TASK DESCRIPTION
Reproduce, without any change, the part of the passage on the UK equity release market that begins with the words containing "In comparison, 44,870" and ends with "available to 488.".
** TEXT PASSAGE follows **
The UK’s equity release market recovered somewhat in the second half of 2020, but the number of new plans taken out still lags the previous two years.
According to the Equity Release Council’s Spring Market Update, there was a 19% increase in new plans taken out in the second half of 2020 (from 18,420 to 21,917).
However, in total new plans still lagged the previous two years. Over the whole of 2020, 40,337 new equity release plans were purchased.
In comparison, 44,870 and 46,397 new plans were bought in 2019 and 2018 respectively. In total, £3.89bn of property wealth was accessed in 2020, down from £4.2bn in 2019.
Equity release has been increasingly turned to by over-55s with more products now available on the market. According to the ERC’s data, 100 new products were added in the second half of 2020, taking the total number of products available to 488.
Access to retirement interest-only mortgages also improved last year with more than 100 products being made available for the first time.
Commenting on these statistics, Canada Life head of marketing Alice Watson said the impact of Covid-19 on peoples’ finances and retirement plans could be partly responsible to this surge in equity release take-up.
“Property wealth is increasingly being viewed as a component of modern retirement journeys, working alongside existing pension savings, rather than being a question of using either/or,” said Watson. “Whilst releasing equity from a property remains a very significant decision, we know that families across the country are seeing strains on their personal finances, whether that’s from redundancy, rising living costs or caring responsibilities.
“This collective strain is likely to continue being exacerbated by the pandemic and, with the right advice, equity release has proven it can help people to access their property wealth flexibly and safely.”
The pandemic response also impacted mortgage debt repayment trends during the second half of 2020.
Despite total mortgage debt rising, households paid off £33.6bn of existing debt from July to December, including a record £17.6bn in the final quarter of the year – equivalent to £192m a day
Overall, over-55s withdrew 46p of property wealth for every £1 of flexible pension payments in the second half of 2020.
“Advisers are now being provided with a wider range of product features, enabling them to tailor solutions to meet more of their clients’ needs,” added Stephen Lowe, group communications director at Just Group. “Customers are being very well served by a combination of attractive interest rates and increasing numbers of providers and innovative product options.
“We are confident of the market’s prospects as property continues to be a major part of most people’s financial assets and using housing equity is becoming a cornerstone of their retirement planning.”
** End of TEXT PASSAGE **
** DATA SHOWN follows **
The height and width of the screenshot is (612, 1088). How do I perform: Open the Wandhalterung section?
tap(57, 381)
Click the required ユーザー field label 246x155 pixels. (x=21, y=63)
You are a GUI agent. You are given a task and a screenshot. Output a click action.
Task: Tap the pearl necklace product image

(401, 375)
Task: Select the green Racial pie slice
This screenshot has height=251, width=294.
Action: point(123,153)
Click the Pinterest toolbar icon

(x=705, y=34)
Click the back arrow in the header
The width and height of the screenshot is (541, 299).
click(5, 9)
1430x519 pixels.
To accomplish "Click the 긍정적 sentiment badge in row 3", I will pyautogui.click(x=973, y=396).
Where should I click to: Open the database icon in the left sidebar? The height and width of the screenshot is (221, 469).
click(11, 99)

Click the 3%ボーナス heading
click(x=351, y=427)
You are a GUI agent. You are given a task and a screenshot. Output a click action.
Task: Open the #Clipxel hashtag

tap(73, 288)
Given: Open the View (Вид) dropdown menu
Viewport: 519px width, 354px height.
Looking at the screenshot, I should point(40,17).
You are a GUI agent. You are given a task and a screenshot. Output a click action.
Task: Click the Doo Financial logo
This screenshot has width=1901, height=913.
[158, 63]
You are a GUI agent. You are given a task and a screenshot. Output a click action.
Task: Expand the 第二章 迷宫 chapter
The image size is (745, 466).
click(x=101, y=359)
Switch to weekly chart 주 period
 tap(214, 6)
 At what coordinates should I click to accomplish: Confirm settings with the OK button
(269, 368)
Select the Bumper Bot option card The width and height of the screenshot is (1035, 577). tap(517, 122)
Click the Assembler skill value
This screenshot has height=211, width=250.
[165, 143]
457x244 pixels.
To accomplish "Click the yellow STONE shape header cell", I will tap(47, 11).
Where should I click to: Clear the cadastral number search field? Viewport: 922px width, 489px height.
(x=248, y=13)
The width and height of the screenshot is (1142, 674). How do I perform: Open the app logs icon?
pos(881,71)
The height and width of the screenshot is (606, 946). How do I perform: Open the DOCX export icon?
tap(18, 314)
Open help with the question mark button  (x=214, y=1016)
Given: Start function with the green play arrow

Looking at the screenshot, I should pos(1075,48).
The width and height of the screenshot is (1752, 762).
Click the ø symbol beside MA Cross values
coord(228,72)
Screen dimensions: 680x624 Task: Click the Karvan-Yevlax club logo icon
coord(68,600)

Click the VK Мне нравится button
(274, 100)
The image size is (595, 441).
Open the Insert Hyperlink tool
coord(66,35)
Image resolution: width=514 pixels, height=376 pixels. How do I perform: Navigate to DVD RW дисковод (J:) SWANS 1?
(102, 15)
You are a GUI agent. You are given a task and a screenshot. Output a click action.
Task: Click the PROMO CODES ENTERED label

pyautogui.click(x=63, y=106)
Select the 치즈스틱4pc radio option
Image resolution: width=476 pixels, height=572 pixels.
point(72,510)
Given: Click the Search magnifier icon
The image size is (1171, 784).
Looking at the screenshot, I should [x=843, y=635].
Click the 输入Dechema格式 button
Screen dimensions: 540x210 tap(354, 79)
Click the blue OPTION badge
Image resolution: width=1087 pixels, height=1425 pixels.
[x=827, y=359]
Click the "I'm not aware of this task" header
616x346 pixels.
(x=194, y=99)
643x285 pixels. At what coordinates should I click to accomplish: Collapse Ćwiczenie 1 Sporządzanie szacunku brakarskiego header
** End of DATA SHOWN **
SOLUTION TO THIS TASK
In comparison, 44,870 and 46,397 new plans were bought in 2019 and 2018 respectively. In total, £3.89bn of property wealth was accessed in 2020, down from £4.2bn in 2019.
Equity release has been increasingly turned to by over-55s with more products now available on the market. According to the ERC’s data, 100 new products were added in the second half of 2020, taking the total number of products available to 488.